Prostate biopsy in patients without rectal access: a systematic review and proportional meta-analysis.
作者信息
Kotrotsios Konstantinos, Douroumis Konstantinos, Katsikatsos Panagiotis, Fragkiadis Evangelos, Mitropoulos Dionysios
机构信息
First Urologic Clinic of Athens University, Laiko General Hospital, Athens, Greece.
出版信息
Cent European J Urol. 2025;78(1):14-22. doi: 10.5173/ceju.2024.0097. Epub 2025 Jan 24.
INTRODUCTION
Historically, the anal canal plays a substantial role in both screening and diagnosis of pro-state cancer with digital rectal examination (DRE) and transrectal ultrasound (TRUS) guided biopsy, respectively.

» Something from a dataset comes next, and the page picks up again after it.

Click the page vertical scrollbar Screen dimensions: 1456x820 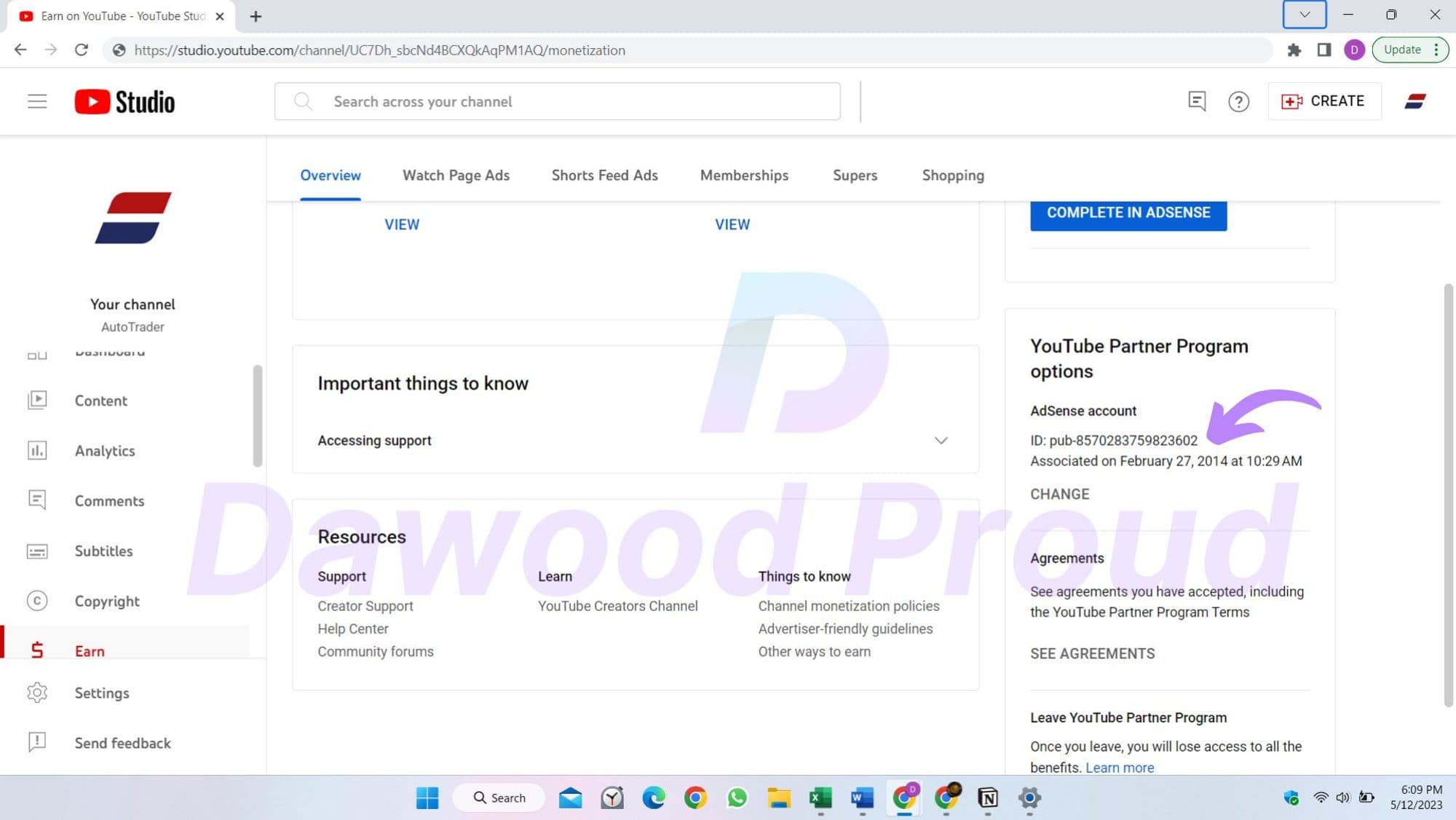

However, in patients with a prior history of abdominoperineal resection the transrectal route towards the prostate capsule cannot be utilized and thus alternative approaches have to be employed. The aim of this systematic review and proportional meta-analysis is to evaluate the available alternative prostate biopsy techniques in patients without rectal access.
MATERIAL AND METHODS
The systematic literature review was performed using MEDLINE, Scopus, EMBASE, and the CENTRAL register for randomized controlled trials (RCTs). The following search algorithm was used: "resection of rectum" OR "abdominoperineal resection" OR "without rectal access" AND "prostate biopsy" (PROSPERO 2023 CRD42023459080).
RESULTS
A total of 21 studies and 203 patients were included in this systematic review and meta-analysis, while 6 different prostate biopsy techniques were detected in the current literature. The transperineal approach under transperineal US (TPUS) and the transgluteal approach guided by computed tomography (CT) were associated with 0.74 [0.48; 0.94] and 0.70 [0.49; 0.89] pooled diagnostic yield estimates as well as 0.01 [0.00; 0.01] and 0 [0.00; 0.01] pooled complication rate estimates. The performance of multiparametric magnetic resonance imaging (mpMRI) prior to transgluteal CT-guided prostate biopsy seemed to significantly affect the biopsy result (p = 0.0002).
CONCLUSIONS
Based on current data, the TPUS-guided prostate biopsy has the highest pooled diagnostic yield estimate. However, this conclusion is based on poor evidence and more reliable and well-organized studies are needed to thoroughly explore this problem.